What needs to be done
Pull every line of the listing below into your answer word for word, leaving out the pictures.

[Word and item position data]
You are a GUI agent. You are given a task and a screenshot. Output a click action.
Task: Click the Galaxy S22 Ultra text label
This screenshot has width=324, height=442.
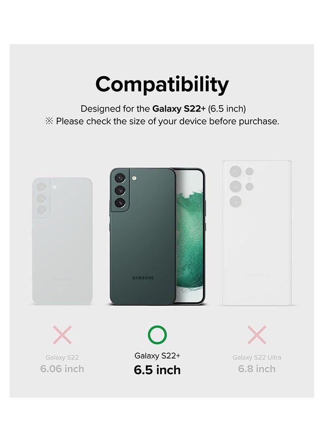[257, 358]
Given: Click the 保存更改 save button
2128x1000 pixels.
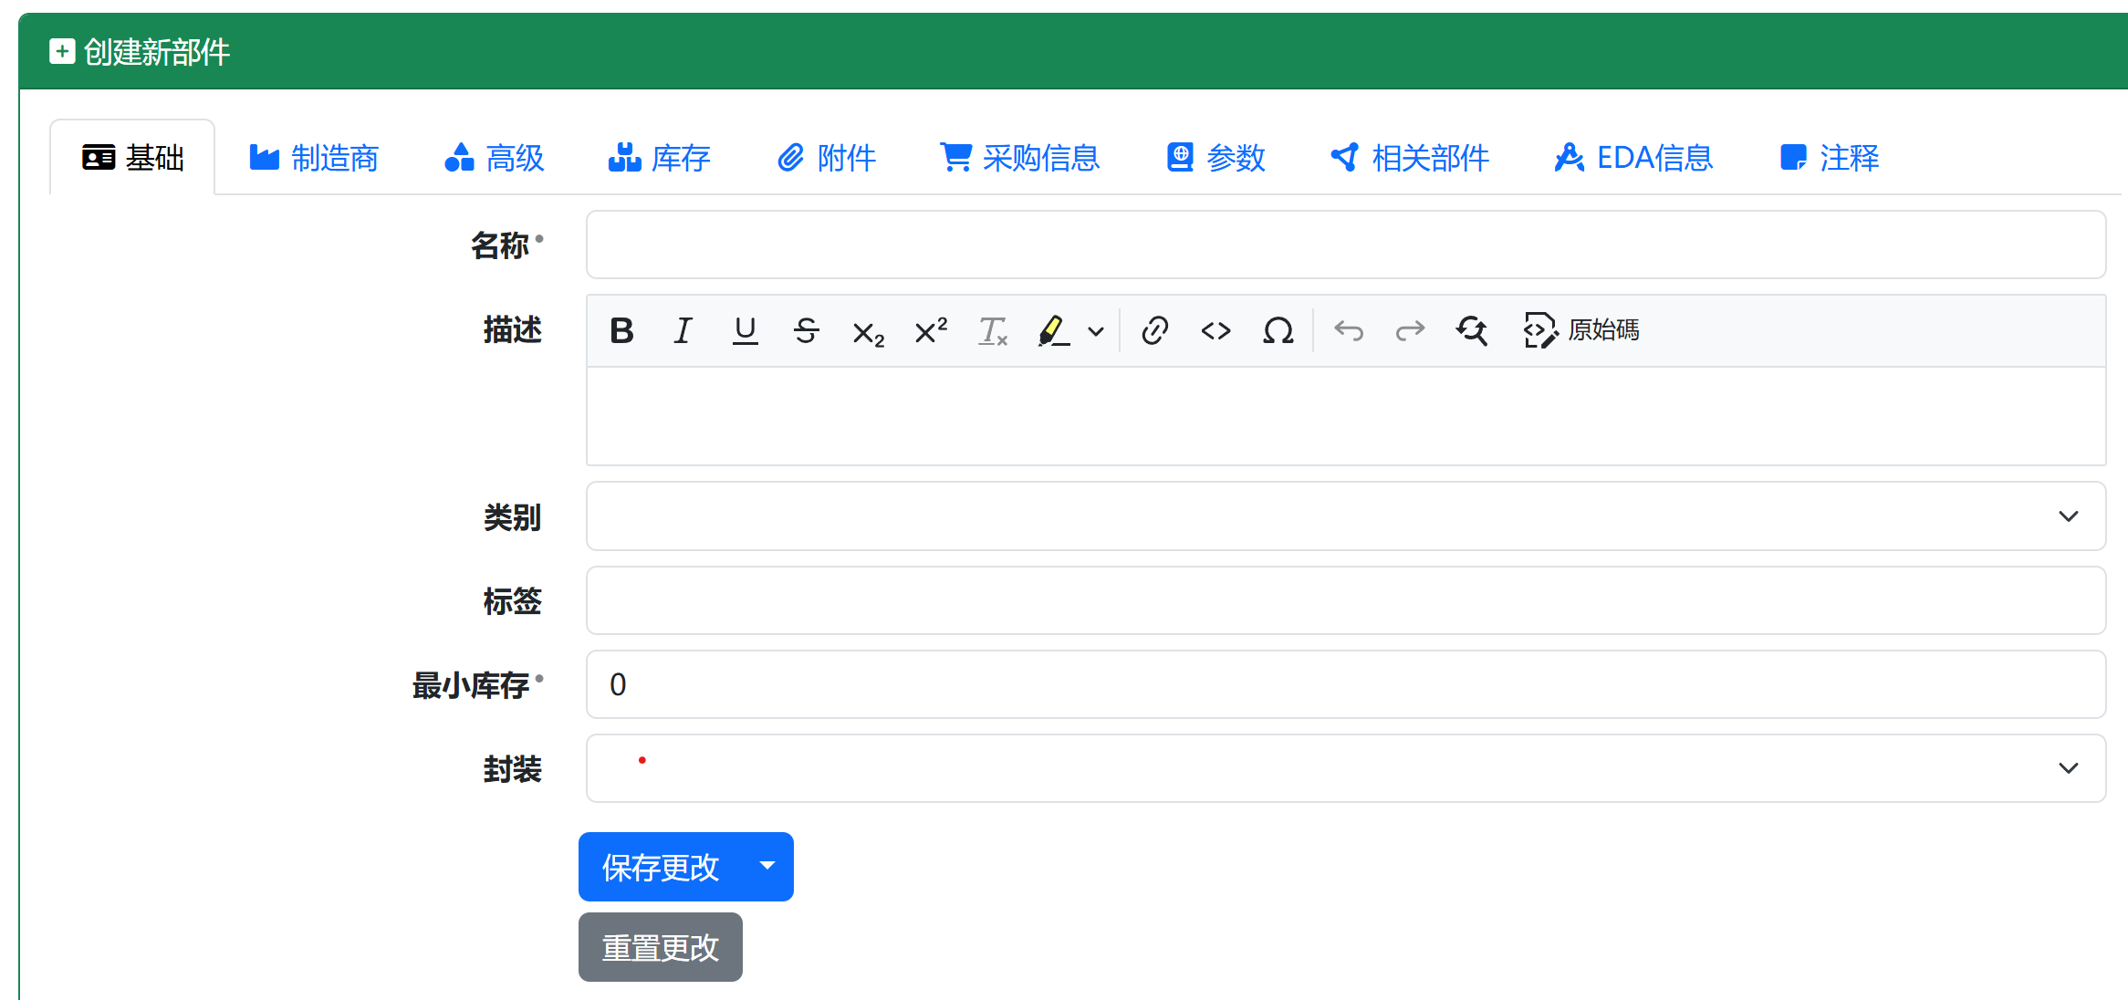Looking at the screenshot, I should tap(660, 867).
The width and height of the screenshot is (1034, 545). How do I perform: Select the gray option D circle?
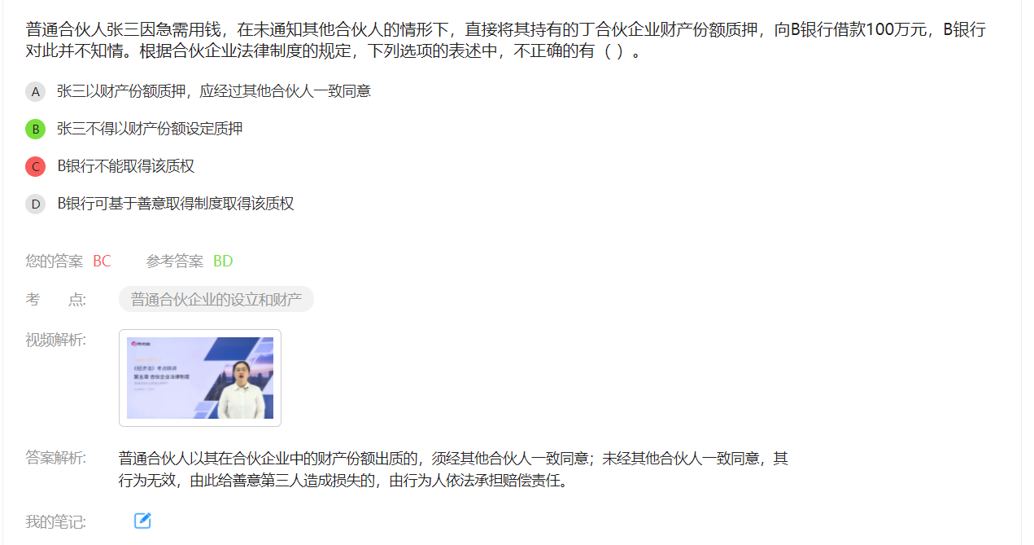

Response to the task
You are a GUI agent. You are given a task and a screenshot. Output a click action.
Task: Click the Galaxy S22 Ultra text label
This screenshot has width=324, height=442.
[257, 358]
Given: Click the 保存更改 save button
2128x1000 pixels.
Looking at the screenshot, I should tap(660, 867).
The width and height of the screenshot is (1034, 545). How do I perform: Select the gray option D circle?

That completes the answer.